Memoize and Cache functions in JavaScript

December 09, 2020
JavaScript, Cache

Today I’m going to write about memoizing or caching functions in JavaScript. But what exactly is Memoization? And in what differs from caching?

Memoization

To put it simple Memoization is a special case of caching, therefore it’s useful every single time we have to perform expensive operations. Increasing the space cost of a function it decreases its time cost. Any function can be memoized, if it’s referentially transparent (i.e. replacing the execution of the function with the expected result - or viceversa - does not change the behaviour of the program). This is always true when dealing with pure functions, where there are no side effects - the function return just a value and does not interact with something outside of its scope - and where given the same input you get always the same output.

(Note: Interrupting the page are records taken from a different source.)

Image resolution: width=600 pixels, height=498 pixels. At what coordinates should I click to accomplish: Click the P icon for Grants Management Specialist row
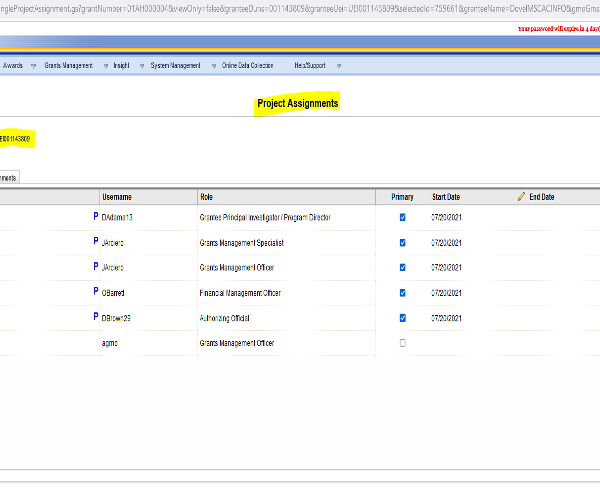coord(96,242)
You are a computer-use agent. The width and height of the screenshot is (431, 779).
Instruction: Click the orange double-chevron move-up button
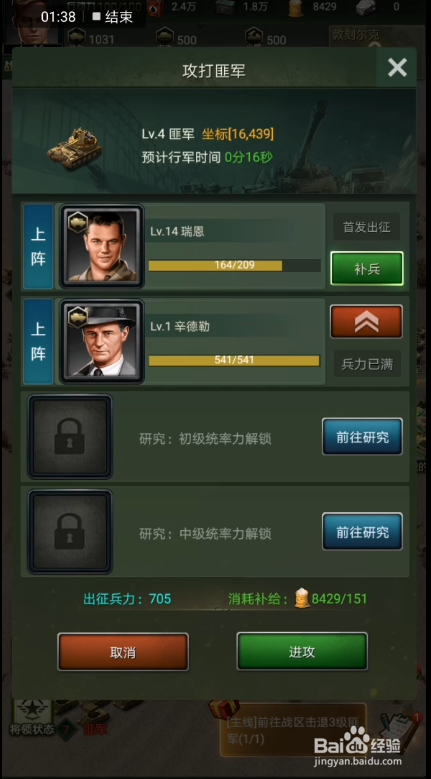[366, 322]
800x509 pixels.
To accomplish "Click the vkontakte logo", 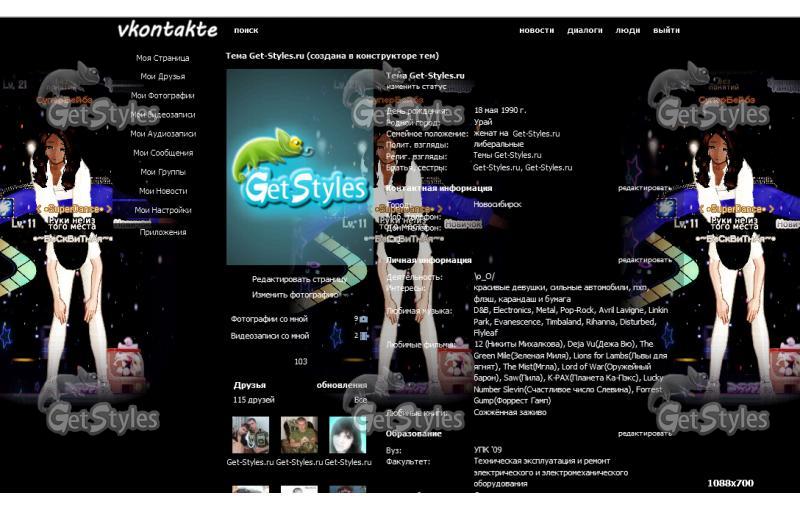I will tap(167, 29).
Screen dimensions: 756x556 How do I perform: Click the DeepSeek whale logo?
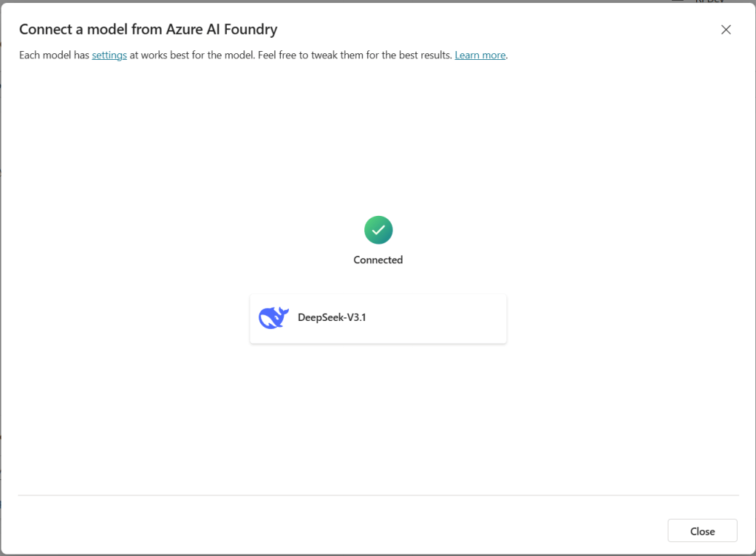(273, 318)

Memoize a function in JS - a functional approach

There are many different JS libraries to use memoization in our projects, but listing them is not the purpose of this post: I think that it’s more important to know the basics that stand behind them. In functional programming, functions are first class citizens and you can compose them in different ways. To memoize a not memoized function we use a Higher order Function: a function that returns a function. In this specific case the input of this HoF will be the function that we want to have memoized, the output will be the memoized function. For instance:

function veryExpensiveFn() {
  /* some expensive calculation*/
}

const veryExpensiveFnMemoized = memoize(veryExpensiveFn)
veryExpensiveFnMemoized() // expensive calculation performed
veryExpensiveFnMemoized() // result retrieved from cache and calculation not performed

We can write in just a few lines of codes a very simple memoize function that works fine for synchronous functions with simple inputs:

memoize.js

export function memoize(fnToMemoize) {
  const cache = {}

  return function memoizedFn(...inputs) {
    const key = JSON.stringify(inputs)
    if (cache[key]) {
      return cache[key]
    } else {
      cache[key] = fnToMemoize(...inputs)
    }
    return cache[key]
  }
}

In this example we take advantage of the closures to have a cache object that will store the result of the different function calls. To lookup the result we use a simple method to generate the cache key: with JSON.stringify you can create a unique key for each JSON equivalent input, so it works only if inputs are simple variables that can be represented as JSON without losing informations. This cache key creation is not suitable if, for example, the function that we want to memoize takes as input, objects that will perform operations (functions can not be serialized into a JSON object):

import { memoize } from 'memoize'

const obj1 = {
  operation() {
    return 1
  },
}
const obj2 = {
  operation() {
    return 2
  },
}

function fnToMemoize(objWithXMethod) {
  return objWithXMethod.operation()
}

const fnMemoized = memoize(fnToMemoize)

fnMemoized(obj1) === fnMemoized(obj2) // true, but it shouldn't

With our memoize function we can now have other functions memoized, this is something you can test as well:

import { memoize } from 'memoize'

function longOperation(initialValue) {
  console.log('long operation started')

  let result = initialValue
  for (let i = 0; i < 20_000_000; i++) {
    result += i
  }

  console.log('long operation ended')

  return result
}

const longOperationMemo = memoize(longOperation)

longOperationMemo(2)
// long operation started
// long operation ended
// -> 199999990000002

longOperationMemo(2)
// -> 199999990000002

Just remember: with this optimization we are decreasing the function time cost and in exchange we are increasing its space cost.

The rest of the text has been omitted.